Architecture and Implementation

PyMOL combines a core written in C (programming language), extensions in Python, and OpenGL-based rendering influenced by graphics libraries used in OpenGL, OpenCL, and Vulkan (API). Its plugin architecture allows integration with software such as UCSF Chimera, ChimeraX, MDAnalysis, ProDy, and PyRosetta. PyMOL supports file formats and standards from the Protein Data Bank, mmCIF, PDBML, and small-molecule files used by SMILES-aware tools and cheminformatics libraries like RDKit, Open Babel, and ChemAxon.

Usage and Applications

PyMOL is used for preparing figures for publications in journals like Cellular, Nature Structural & Molecular Biology, Journal of Molecular Biology, and Biochemistry (journal), and in presentations at meetings such as the Gordon Research Conferences, American Chemical Society, Biophysical Society, and European Crystallographic Meetings. It supports workflows in structure-based drug design practiced by companies like Pfizer, Novartis, Merck & Co., GlaxoSmithKline, and AstraZeneca, and academic projects at University of Oxford, Karolinska Institutet, ETH Zurich, and University of Tokyo. PyMOL is used in conjunction with computational chemistry packages including AutoDock, Schrödinger Suite, AMBER (software), CHARMM, and NAMD (software) for docking, molecular dynamics, and conformational analysis. Educational adoption occurs in courses run by Cold Spring Harbor Laboratory, MIT OpenCourseWare, Coursera, and university curricula at Yale University and Princeton University.

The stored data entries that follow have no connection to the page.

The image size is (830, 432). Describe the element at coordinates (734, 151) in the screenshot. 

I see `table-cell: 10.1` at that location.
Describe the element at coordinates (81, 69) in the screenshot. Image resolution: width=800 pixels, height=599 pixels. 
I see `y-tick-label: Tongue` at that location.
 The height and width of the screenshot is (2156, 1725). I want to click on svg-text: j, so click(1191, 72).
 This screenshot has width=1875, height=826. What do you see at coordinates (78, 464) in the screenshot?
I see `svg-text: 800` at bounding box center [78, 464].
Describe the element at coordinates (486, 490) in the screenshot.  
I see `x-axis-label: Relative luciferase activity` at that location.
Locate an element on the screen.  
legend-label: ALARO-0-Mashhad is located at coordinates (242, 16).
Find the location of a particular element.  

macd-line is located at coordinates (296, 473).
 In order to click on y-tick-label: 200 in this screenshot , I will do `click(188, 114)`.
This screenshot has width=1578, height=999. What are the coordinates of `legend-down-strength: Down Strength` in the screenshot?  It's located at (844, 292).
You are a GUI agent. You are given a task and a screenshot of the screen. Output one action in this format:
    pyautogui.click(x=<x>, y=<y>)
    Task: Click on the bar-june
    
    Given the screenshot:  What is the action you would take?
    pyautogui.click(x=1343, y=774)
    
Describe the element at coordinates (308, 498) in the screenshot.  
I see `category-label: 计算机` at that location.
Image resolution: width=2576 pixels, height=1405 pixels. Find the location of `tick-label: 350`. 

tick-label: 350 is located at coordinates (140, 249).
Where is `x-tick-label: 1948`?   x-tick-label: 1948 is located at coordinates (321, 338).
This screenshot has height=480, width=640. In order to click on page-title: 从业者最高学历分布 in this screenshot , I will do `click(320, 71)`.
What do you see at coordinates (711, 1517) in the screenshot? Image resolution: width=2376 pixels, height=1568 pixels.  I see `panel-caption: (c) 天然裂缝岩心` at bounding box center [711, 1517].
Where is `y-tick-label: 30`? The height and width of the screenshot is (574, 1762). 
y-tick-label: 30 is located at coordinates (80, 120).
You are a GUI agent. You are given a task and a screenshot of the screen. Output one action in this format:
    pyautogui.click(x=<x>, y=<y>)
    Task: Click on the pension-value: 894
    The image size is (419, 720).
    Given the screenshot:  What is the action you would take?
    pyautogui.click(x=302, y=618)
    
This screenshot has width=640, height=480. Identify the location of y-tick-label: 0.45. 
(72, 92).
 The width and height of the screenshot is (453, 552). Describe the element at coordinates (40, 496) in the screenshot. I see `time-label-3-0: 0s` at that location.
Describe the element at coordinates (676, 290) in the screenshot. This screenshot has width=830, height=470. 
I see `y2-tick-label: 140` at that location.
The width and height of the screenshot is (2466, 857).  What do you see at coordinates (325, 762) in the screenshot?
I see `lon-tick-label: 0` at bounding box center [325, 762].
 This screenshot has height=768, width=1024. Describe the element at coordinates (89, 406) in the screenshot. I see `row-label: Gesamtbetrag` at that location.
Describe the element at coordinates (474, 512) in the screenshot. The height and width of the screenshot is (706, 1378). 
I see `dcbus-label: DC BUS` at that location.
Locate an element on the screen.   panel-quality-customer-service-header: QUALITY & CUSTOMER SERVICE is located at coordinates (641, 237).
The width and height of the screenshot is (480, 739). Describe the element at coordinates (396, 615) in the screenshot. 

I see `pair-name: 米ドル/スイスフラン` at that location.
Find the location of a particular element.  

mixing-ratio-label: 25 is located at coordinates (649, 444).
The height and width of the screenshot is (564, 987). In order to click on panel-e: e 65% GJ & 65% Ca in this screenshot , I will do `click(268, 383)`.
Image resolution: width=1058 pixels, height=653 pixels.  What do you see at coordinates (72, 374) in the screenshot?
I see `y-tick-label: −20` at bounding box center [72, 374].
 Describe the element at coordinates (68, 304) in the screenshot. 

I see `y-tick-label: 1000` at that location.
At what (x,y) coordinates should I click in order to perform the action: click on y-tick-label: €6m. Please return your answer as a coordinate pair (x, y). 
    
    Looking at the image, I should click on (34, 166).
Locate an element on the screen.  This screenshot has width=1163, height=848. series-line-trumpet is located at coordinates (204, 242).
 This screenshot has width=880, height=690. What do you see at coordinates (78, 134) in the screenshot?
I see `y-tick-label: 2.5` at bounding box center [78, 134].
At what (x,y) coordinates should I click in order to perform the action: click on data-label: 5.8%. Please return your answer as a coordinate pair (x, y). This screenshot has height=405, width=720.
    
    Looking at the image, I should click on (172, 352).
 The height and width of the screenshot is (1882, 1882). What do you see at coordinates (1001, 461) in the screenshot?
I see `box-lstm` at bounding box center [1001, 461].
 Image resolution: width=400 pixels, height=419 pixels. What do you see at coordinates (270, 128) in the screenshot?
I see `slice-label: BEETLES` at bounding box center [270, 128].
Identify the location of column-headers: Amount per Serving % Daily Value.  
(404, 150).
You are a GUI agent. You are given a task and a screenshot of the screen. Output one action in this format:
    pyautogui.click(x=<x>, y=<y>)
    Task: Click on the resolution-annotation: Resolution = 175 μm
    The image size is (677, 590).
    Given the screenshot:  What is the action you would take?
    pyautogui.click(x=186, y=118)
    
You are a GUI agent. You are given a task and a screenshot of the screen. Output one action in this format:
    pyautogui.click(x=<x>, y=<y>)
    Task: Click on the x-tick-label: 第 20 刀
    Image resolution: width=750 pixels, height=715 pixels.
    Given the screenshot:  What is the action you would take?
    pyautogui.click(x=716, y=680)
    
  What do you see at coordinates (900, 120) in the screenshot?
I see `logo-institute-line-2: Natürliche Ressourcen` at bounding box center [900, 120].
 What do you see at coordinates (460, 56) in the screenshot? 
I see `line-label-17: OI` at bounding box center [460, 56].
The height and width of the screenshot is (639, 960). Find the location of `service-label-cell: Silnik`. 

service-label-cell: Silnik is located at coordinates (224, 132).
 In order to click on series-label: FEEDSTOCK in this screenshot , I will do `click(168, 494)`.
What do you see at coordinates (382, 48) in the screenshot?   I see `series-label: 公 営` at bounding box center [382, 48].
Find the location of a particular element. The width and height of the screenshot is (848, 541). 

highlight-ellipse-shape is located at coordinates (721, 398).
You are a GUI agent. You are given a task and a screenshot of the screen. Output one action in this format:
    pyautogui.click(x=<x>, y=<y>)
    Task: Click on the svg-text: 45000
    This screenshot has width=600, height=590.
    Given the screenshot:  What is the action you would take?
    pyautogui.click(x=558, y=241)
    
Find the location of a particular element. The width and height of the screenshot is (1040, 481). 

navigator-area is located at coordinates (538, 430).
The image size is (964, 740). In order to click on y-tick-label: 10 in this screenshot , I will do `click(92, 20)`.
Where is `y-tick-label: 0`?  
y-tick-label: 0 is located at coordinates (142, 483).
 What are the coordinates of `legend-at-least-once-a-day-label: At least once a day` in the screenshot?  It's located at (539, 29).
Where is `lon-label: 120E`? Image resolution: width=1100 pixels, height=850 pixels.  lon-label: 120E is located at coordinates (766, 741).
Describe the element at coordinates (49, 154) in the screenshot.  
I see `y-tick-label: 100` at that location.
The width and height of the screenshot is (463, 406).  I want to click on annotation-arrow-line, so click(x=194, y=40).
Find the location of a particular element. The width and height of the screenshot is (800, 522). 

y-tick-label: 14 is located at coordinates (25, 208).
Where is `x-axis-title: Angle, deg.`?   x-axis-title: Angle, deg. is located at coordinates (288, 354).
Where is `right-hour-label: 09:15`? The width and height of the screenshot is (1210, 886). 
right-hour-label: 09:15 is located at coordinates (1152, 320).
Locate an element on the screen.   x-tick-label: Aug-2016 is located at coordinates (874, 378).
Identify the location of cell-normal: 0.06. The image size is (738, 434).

Licensing and Distribution

PyMOL’s licensing history spans GNU General Public License origins and subsequent proprietary distribution by Schrödinger, Inc., with academic licensing models similar to those used by MATLAB, Maple (software), and IDV (software). Binary builds are distributed for Windows 10, macOS, and major Linux distributions like Ubuntu and Red Hat Enterprise Linux, and packaging efforts mirror practices used by Debian and Conda ecosystems. Community forks and builds have interacted with licensing debates seen in projects such as ffmpeg and OpenSSL.

Community and Ecosystem

A large community of users contributes scripts, plugins, and tutorials hosted via platforms like GitHub, GitLab, Stack Overflow, and educational sites such as YouTube, Coursera, and edX. Collaborative projects and repositories link to resources maintained by European Bioinformatics Institute, RCSB PDB, Protein Data Bank Japan, and regional infrastructure like ELIXIR. User communities organize workshops and training at conferences like Gordon Research Conferences, Biophysical Society, and meetings at Cold Spring Harbor Laboratory and EMBO. Many research groups across institutions such as Johns Hopkins University, Imperial College London, University of California, Berkeley, University of Toronto, and McGill University publish methods and scripts that extend PyMOL’s capabilities.